Brownfield Ingestion

Concept

Vendor translation layer that decouples network configuration from vendor-specific syntax. Uses LLM-powered RAG to extract network-level intent and topology relationships from vendor documentation and CLI configurations, normalizing them into a vendor-neutral topology graph model. The intermediate representation is topology-centric (protocol adjacencies, link roles, VLAN membership) rather than device-centric like YANG, enabling genuine vendor abstraction.

Architecture

The pipeline has four stages:

Document ingestion: PDF/HTML vendor manuals converted to Markdown, indexed into a vector database (ChromaDB) for RAG retrieval. Dual-engine parsing — pymupdf4llm for fast extraction, MinerU for layout-aware fallback.
Intent extraction: LLM + RAG extracts topology-level relationships from unstructured documentation and CLI configurations. Every extraction carries a confidence score and evidence citation.
Human-in-the-loop review: Low-confidence extractions routed to a web UI for operator review. Corrections feed back to improve model accuracy.
Configuration generation: Topology model compiled to vendor-specific CLI (Cisco IOS, Arista EOS). Batfish validates semantic correctness — compiled configs are simulated to verify they produce the intended forwarding behavior.

Built with Python 3.12, FastAPI, ChromaDB, LangChain.

Quick Facts


Status	Recently Updated
Stack	Python

What This Is

A network automation framework that decouples network configuration from vendor-specific syntax. It uses LLM-powered RAG to extract network-level intent and topology relationships from vendor documentation and CLI configurations, normalizing them into a vendor-neutral topology graph model inspired by AutoNetKit.
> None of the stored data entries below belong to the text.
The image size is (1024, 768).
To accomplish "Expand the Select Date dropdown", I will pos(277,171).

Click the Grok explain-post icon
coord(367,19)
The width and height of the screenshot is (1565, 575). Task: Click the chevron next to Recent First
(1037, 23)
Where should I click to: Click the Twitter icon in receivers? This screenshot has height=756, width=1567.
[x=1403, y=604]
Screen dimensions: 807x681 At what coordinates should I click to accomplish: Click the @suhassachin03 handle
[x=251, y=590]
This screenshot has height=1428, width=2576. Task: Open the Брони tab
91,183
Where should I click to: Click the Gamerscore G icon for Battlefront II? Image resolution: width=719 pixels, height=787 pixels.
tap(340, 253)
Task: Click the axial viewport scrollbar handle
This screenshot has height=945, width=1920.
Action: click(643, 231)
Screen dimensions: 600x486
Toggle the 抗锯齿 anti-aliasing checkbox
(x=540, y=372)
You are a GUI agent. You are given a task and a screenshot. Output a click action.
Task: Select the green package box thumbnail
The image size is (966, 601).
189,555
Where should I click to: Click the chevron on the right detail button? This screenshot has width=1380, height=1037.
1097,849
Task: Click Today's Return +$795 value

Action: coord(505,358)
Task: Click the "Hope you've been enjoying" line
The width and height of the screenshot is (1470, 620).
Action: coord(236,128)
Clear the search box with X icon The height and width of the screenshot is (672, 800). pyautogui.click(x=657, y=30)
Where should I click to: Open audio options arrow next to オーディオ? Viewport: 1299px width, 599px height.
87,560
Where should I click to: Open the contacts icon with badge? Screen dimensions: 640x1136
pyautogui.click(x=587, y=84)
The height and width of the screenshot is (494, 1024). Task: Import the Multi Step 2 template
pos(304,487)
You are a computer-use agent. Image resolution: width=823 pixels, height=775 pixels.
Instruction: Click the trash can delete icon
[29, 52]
The system enables cross-vendor configuration generation and validation through semantic simulation.

Core Value

Extract network-level topology relationships (protocol adjacencies, link roles, VLAN membership) from vendor-specific CLI and documentation with high accuracy, enabling truly vendor-independent network configuration.

Current Milestone: v2.0 Production-Grade Translation Layer

Goal: Become the universal, production-ready vendor translation layer for the network automation ecosystem

Target features:

Broader vendor coverage (Juniper, Nokia, F5, Palo Alto) and protocols (MPLS, SR, SRv6)
Higher extraction accuracy with reduced HITL burden
Ecosystem integration (RFC-01 compliance, autonetkit interop)
Production hardening (observability, batch processing, error handling)

Requirements

# Validated

v1.0 Core Pipeline (shipped 2026-02-22):

✓ PDF/HTML to Markdown conversion for vendor manuals — v1.0 Phase 1
✓ Vector database indexing for RAG retrieval — v1.0 Phase 1
✓ Layout-aware parsing for CLI syntax tables — v1.0 Phase 1
✓ Extract network-level intent and relationships from natural language using RAG — v1.0 Phase 2
✓ Parse vendor-specific CLI into vendor-neutral topology model — v1.0 Phase 2
✓ Validate LLM outputs against topology schema to prevent hallucinations — v1.0 Phase 2
✓ Calculate confidence scores for every extraction — v1.0 Phase 2
✓ Flag low-confidence extractions for human review — v1.0 Phase 3
✓ Web-based UI for viewing, editing, and approving extracted topology — v1.0 Phase 3
✓ Feedback loop from human corrections to improve model performance — v1.0 Phase 3
✓ Generate vendor-specific CLI from topology model — v1.0 Phase 4
✓ Support cross-vendor config generation (Cisco IOS, Arista EOS) — v1.0 Phase 4
✓ Integrate Batfish for semantic validation — v1.0 Phase 4

# Active

v2.0 (in progress):

(To be defined during requirements gathering)

# Out of Scope

Real-time streaming telemetry integration — defer to future milestone
On-device configuration deployment/rollback — compilation only, not deployment
Network discovery/topology mapping from live networks — focuses on configuration abstraction, not discovery
Support for legacy/EoL vendor platforms — focuses on modern platforms with good documentation

Context

v1.0 Status (shipped 2026-02-22): Full pipeline working end-to-end. Proven that LLM-powered extraction with RAG and human-in-the-loop can successfully translate vendor CLI to/from topology IR. System validated with real-world configs. Built with Python 3.12, FastAPI, ChromaDB, LangChain, and LLM APIs (Claude/GPT-4).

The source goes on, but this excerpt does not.